お風呂上がりの肌は、水分をたっぷり含んでいますが、同時に、ものすごいスピードで乾燥していきます。
お風呂から上がったら、5分以内!
肌がまだしっとりしている「ゴールデンタイム」に、たっぷりの保湿剤を塗りましょう。
- 量は「たっぷり」と: 「少し多いかな?」と思うくらいが正解です。塗った後、ティッシュが貼り付くくらいが目安。
- 擦り込まない: 毛穴を詰まらせないよう、毛の流れに沿って、優しく、一方通行で塗るのがコツです。

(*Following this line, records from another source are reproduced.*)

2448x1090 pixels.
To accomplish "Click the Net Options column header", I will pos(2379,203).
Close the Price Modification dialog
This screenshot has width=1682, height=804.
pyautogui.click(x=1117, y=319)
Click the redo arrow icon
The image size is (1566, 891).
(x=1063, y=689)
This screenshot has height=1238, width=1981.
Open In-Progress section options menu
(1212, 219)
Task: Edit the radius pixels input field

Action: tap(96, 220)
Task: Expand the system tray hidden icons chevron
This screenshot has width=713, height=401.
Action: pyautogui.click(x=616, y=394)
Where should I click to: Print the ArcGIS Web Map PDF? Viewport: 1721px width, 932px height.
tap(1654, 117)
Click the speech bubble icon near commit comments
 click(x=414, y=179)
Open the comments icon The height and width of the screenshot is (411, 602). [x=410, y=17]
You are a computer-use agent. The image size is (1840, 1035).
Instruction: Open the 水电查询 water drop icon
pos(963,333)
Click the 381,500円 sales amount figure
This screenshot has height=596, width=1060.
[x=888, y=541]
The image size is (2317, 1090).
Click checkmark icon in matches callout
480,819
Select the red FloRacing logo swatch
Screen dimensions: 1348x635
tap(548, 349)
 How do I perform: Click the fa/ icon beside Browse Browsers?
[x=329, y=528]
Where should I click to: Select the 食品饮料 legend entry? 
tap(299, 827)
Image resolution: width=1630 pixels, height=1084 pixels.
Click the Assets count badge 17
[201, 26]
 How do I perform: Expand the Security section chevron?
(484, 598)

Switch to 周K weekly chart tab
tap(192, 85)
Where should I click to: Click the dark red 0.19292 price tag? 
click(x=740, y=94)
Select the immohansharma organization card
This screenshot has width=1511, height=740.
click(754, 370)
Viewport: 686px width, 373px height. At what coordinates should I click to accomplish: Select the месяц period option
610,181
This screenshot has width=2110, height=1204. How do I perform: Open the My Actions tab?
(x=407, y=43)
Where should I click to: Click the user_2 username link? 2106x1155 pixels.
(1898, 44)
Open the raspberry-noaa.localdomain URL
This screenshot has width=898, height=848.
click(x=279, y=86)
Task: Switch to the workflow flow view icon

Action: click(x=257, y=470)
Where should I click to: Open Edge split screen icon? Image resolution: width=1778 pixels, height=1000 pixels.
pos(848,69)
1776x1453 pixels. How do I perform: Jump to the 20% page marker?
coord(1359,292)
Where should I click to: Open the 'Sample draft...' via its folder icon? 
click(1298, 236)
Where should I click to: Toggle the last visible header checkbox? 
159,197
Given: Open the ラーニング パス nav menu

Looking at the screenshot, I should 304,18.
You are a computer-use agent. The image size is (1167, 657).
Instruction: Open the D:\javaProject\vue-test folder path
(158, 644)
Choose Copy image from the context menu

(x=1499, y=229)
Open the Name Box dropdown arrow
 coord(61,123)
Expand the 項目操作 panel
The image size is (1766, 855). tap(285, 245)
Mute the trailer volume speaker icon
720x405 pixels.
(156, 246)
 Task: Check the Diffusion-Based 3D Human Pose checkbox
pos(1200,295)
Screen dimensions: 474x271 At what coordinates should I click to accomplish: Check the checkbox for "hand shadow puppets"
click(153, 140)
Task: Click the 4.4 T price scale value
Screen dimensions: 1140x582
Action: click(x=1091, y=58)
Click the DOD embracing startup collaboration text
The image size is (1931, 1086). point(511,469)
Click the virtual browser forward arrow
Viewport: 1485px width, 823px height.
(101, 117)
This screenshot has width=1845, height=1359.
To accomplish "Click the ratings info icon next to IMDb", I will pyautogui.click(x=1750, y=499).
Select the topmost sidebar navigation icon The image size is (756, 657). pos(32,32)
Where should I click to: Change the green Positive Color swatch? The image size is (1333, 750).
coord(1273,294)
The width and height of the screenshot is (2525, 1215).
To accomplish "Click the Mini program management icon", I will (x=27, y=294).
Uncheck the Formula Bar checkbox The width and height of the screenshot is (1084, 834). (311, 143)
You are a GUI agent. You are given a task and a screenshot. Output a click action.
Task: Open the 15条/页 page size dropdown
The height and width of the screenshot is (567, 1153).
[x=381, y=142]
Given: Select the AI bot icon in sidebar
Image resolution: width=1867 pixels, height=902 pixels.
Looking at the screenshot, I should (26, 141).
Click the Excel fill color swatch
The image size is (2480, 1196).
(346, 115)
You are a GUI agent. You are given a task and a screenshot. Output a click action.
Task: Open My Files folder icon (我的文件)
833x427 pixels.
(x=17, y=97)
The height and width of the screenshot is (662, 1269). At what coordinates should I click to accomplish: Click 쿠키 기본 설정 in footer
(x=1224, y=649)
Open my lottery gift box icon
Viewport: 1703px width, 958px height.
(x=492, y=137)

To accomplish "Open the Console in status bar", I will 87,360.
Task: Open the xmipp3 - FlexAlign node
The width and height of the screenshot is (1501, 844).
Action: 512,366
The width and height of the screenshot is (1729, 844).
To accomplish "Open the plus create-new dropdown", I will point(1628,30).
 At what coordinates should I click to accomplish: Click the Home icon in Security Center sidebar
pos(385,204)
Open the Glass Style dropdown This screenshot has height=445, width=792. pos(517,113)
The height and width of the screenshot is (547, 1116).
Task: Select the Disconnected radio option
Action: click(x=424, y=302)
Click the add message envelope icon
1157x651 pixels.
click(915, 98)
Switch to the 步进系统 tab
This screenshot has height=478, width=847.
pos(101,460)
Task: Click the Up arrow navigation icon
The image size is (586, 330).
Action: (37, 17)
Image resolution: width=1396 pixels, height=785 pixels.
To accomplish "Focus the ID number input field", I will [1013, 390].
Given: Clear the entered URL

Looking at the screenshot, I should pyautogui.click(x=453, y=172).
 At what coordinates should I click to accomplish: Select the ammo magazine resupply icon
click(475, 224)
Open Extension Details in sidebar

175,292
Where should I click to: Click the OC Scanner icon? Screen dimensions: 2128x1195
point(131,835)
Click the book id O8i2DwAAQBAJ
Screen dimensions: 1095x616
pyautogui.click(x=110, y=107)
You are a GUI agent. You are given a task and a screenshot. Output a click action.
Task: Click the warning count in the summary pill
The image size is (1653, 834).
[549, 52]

- 1日2回以上: 朝の着替えの時と、お風呂上がりの最低2回。日中も、乾燥が気になったらこまめに塗りましょう。
鉄則③:薬|ステロイドは「怖い」?いいえ、「味方」です
「ステロイドは怖い」というイメージ、ありますか?
確かに、自己判断で長期間ダラダラと使い続けるのはよくありません。
でも、医師の指導のもと、適切な強さの薬を、適切な量、適切な期間使うのであれば、炎症をしっかり抑え、壊れた肌バリアの回復を助けてくれる、**非常に心強い「味方」**です。
怖いのは、中途半端に塗って炎症を長引かせてしまうこと。医師に指示された量を、しっかり守って塗りましょう。
日常生活でできる、ちょっとした工夫
- 衣類: 肌に直接触れるものは、チクチクしない綿100%がおすすめ。タグも切ってあげましょう。
- 爪: 短く切り、やすりで丸くしておくと、掻き壊しを防げます。
- 汗対策: 汗をかいたら、こまめに濡れたタオルで拭くか、シャワーで流しましょう。
最後に。長い目で、焦らず、一緒に。
アトピー性皮膚炎との付き合いは、時に長く、根気がいるものです。良くなったり、悪くなったりを繰り返しながら、少しずつ肌が強くなっていきます。
「どうして良くならないの…」と、一人で抱え込まないでください。
かかりつけの皮膚科の先生や、私たちのようなナース、地域の保健師さんなど、頼れる人はたくさんいます。
正しいケアを続ければ、お子さんの肌は、必ず落ち着いてきます。
その日を信じて、焦らず、お子さんと一緒に、一歩ずつ進んでいきましょう。